▶ INSTRUCTION A
List every question in the redistricting FAQ that contains the abbreviation "(RAC)" in parentheses.
▶ INSTRUCTION B
Reproduce the redistricting FAQ word for word from "Who are the" to "figures be released?".

▶ TEXT PASSAGE
What is the County of San Diego role in redistricting?
What difference does County redistricting make to residents of the region?
How has the County prepared for redistricting?
What is the Redistricting Advisory Committee (RAC)?
Is the County Redistricting Advisory Committee (RAC) an independent body that will make redistricting decisions?
Do County residents have a voice in redistricting?
Who are the Redistricting Advisory Committee (RAC) members?
What are the duties of the Redistricting Advisory Committee (RAC)?
When and where are the RAC meetings?
Can members of the public attend the Redistricting Advisory Committee meetings?
Can members of the public submit suggestions or plans for consideration?
When will census figures be released?
Which Supervisorial districts will be most affected?
What criteria and guidelines has the County established for redistricting?
When will the Board of Supervisors consider the Redistricting Advisory Committee (RAC) proposed plans?
When does the Board of Supervisors intend to adopt a final redistricting plan?
Will the Redistricting Advisory Committee (RAC) consider whether to change the number of supervisorial districts?
I have a question that is not answered here. Where can I get more information?

What is Redistricting?

▶ DATA SHOWN
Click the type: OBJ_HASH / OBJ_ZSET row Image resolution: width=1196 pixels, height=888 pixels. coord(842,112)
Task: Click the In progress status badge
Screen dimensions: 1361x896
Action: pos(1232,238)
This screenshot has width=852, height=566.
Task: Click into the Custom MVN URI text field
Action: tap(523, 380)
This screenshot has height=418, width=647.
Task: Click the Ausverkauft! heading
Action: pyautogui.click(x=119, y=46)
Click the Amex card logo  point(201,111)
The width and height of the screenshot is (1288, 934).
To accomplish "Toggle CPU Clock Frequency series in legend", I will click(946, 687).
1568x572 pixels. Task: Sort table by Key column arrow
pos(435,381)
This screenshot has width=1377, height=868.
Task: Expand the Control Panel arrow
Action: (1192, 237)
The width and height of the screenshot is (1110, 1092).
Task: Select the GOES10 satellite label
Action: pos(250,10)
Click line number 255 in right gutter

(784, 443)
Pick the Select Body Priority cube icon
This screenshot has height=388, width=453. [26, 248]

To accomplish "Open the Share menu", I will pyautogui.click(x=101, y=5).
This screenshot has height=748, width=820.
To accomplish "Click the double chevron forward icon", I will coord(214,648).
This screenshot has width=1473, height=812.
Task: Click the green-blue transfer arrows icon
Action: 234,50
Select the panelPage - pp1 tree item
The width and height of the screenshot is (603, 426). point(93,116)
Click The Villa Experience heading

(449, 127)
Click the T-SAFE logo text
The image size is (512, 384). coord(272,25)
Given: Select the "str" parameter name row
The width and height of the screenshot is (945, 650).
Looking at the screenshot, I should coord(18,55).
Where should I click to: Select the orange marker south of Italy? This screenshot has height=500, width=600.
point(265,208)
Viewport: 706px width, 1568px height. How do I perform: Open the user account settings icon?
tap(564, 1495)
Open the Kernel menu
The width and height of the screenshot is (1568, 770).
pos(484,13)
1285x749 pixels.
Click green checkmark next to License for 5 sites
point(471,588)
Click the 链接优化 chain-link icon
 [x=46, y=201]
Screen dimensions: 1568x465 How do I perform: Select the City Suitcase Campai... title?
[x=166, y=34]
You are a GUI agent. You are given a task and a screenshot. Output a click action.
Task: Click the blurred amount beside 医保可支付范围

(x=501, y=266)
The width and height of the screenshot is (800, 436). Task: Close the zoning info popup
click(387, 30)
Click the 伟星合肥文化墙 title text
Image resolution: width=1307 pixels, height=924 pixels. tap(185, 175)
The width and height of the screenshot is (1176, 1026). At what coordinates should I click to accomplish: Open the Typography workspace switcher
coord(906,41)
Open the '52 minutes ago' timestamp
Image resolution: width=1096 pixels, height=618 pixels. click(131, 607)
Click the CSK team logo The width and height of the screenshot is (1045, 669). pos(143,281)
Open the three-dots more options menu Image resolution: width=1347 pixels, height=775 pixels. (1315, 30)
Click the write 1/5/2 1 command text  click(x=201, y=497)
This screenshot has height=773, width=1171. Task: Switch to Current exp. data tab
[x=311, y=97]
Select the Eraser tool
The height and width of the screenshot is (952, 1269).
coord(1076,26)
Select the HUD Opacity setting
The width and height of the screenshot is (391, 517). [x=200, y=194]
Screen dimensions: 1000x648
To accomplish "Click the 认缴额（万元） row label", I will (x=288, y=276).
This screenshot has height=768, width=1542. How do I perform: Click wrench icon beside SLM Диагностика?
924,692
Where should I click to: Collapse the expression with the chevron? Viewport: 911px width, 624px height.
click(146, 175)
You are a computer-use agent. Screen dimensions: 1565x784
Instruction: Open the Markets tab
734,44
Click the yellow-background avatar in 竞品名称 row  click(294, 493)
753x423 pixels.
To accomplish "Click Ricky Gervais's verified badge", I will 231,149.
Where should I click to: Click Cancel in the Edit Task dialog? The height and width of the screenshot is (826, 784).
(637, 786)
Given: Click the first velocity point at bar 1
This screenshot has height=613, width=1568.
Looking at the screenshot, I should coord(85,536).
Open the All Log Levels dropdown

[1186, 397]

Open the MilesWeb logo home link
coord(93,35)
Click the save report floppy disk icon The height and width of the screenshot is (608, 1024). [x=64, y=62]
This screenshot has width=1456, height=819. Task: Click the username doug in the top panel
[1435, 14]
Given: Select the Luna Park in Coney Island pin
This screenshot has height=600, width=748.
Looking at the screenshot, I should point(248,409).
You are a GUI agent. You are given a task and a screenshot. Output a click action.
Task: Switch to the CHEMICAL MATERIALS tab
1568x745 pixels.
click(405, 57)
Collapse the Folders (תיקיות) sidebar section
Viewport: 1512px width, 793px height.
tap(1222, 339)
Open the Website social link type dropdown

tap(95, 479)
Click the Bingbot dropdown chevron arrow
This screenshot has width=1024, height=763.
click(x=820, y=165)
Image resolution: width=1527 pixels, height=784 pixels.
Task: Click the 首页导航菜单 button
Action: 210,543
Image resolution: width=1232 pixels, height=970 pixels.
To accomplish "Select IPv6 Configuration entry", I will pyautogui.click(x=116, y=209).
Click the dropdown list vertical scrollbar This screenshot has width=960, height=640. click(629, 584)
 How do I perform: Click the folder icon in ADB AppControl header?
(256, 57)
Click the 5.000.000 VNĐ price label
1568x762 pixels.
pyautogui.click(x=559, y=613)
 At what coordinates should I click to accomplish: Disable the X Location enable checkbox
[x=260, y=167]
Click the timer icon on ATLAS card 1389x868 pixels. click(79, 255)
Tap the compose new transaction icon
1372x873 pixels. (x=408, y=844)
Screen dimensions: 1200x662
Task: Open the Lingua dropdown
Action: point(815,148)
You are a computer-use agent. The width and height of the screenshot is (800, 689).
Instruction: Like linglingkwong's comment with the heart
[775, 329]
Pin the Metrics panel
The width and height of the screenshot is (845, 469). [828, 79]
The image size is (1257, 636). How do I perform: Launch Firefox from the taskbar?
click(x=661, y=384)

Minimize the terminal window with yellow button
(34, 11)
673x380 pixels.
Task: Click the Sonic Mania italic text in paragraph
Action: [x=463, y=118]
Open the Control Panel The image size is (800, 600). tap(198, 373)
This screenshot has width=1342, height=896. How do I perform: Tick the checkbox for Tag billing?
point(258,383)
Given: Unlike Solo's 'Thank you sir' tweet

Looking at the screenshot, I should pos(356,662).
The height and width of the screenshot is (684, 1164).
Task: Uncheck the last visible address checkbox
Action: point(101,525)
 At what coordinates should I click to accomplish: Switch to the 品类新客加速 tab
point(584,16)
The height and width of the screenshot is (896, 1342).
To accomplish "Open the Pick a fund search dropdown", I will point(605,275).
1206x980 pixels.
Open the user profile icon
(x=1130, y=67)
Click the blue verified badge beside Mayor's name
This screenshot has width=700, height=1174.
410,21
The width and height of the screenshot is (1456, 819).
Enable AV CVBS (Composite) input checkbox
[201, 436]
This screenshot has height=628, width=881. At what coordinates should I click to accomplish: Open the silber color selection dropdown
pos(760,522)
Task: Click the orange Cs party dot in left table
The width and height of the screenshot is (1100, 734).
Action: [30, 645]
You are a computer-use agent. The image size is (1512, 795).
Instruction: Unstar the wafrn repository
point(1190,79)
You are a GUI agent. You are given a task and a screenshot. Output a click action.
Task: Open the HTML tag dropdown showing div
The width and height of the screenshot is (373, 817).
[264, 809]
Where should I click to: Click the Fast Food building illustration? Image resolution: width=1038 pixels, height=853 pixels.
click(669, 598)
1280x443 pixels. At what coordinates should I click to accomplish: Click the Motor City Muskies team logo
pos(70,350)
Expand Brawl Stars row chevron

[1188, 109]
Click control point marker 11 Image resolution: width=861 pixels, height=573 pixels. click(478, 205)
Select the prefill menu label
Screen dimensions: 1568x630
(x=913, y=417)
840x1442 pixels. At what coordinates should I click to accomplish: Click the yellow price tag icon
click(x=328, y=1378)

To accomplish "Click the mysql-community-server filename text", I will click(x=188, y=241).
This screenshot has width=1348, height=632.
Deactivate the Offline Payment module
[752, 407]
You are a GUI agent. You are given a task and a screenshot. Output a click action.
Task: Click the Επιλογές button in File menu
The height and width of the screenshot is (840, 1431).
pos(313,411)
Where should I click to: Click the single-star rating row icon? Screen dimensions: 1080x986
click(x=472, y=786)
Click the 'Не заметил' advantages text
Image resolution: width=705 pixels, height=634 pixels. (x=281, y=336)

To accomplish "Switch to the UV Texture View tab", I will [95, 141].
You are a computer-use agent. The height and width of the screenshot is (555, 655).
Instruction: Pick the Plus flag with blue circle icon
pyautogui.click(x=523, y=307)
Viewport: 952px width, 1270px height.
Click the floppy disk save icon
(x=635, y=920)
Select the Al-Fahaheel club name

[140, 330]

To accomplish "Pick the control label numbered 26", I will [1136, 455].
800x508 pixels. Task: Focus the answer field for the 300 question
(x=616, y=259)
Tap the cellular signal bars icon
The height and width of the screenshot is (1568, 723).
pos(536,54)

▶ WRITTEN SOLUTION A
What is the Redistricting Advisory Committee (RAC)?
Is the County Redistricting Advisory Committee (RAC) an independent body that will make redistricting decisions?
Who are the Redistricting Advisory Committee (RAC) members?
What are the duties of the Redistricting Advisory Committee (RAC)?
When will the Board of Supervisors consider the Redistricting Advisory Committee (RAC) proposed plans?
Will the Redistricting Advisory Committee (RAC) consider whether to change the number of supervisorial districts?

▶ WRITTEN SOLUTION B
Who are the Redistricting Advisory Committee (RAC) members?
What are the duties of the Redistricting Advisory Committee (RAC)?
When and where are the RAC meetings?
Can members of the public attend the Redistricting Advisory Committee meetings?
Can members of the public submit suggestions or plans for consideration?
When will census figures be released?